Well, as I suspected might happen, I have now run into another version of events than that described by Bevin Alexander, a few posts earlier.
Listening to The Teaching Company’s History of Conservatism, he points out that while the profitability of slavery was declining, that a doctrine of the inherent MORALITY of slavery had come into being. On this account, slave-holders were not just people living off the forced labor of others, but rather agents of moral elevation, and paternalistic guardianship.
Remember, now, that the absolutely overwhelming majority of Southerners held no slaves at all. Those who did were the equivalent to the Captains of Industry in our own time. Figure out what the nicest, priciest part of your city is, and that is where they lived. Quite literally, they believed themselves to be aristocrats of the British variety, and held not just black people, but most white people around them in contempt.
This contempt was expressed in a fundamental conceit that their role in life was to take care of their “inferiors”. In the British formulation this was the “White Man’s Burden”.

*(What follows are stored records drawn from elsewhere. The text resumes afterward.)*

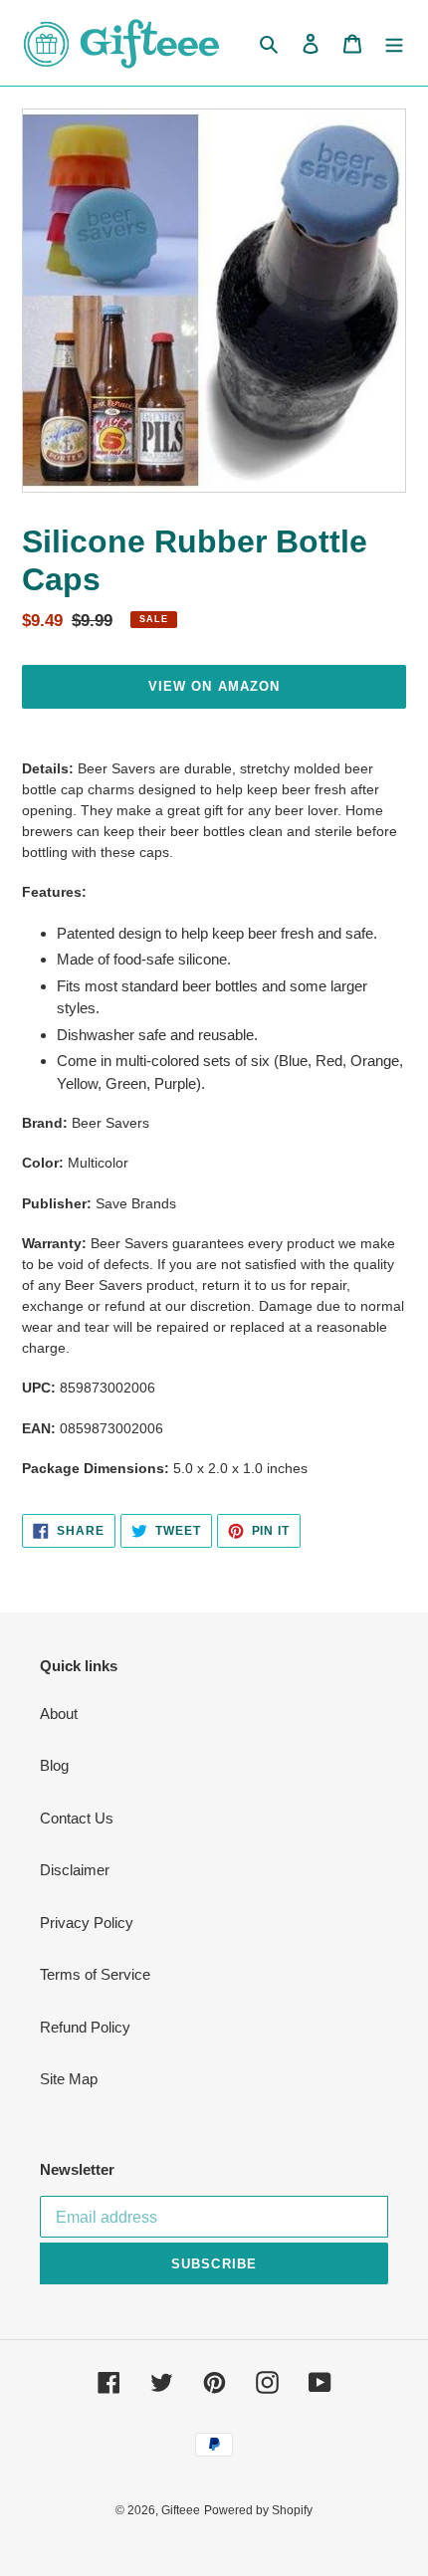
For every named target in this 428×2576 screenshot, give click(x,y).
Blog (54, 1765)
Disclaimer (74, 1869)
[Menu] (394, 43)
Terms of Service (95, 1974)
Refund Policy (85, 2027)
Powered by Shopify (258, 2510)
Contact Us (76, 1818)
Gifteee (180, 2510)
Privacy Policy (86, 1922)
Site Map (69, 2078)
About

Here is the interesting part: they argued that because people are not born equal, that some are meant to rule. Now, socialists reject this, of course. They hold, rather, that all people are born equal and–here is the kicker–it is the role of the STATE to MAKE them equal, by “hatchet, ax, and saw”, as that Canadian philosopher Neil Peart put it.
You have, on the one side, the People. These are the ones you are trying to help. You help them by making them equal. You make sure no awful nasty rich people live off the backs of others.
On the other side, you have the State. The State doesn’t really “exist”, per se. It is sort of like God; it guides through an innate wisdom, that far surpasses that of “the people”, and thus SAVES them from all the terrible things that would happen but for the guidance of the State.
And who runs the State? The intellectuals, the modern slave-holding aristocrats. Socialism, pushed to the limit, is the political process of turning the world into plantation owners and slaves–literally, in the case of Cuba.
When you reject Reason, you reject peace, and you reject justice. If you watch carefully, this is the invariant pattern.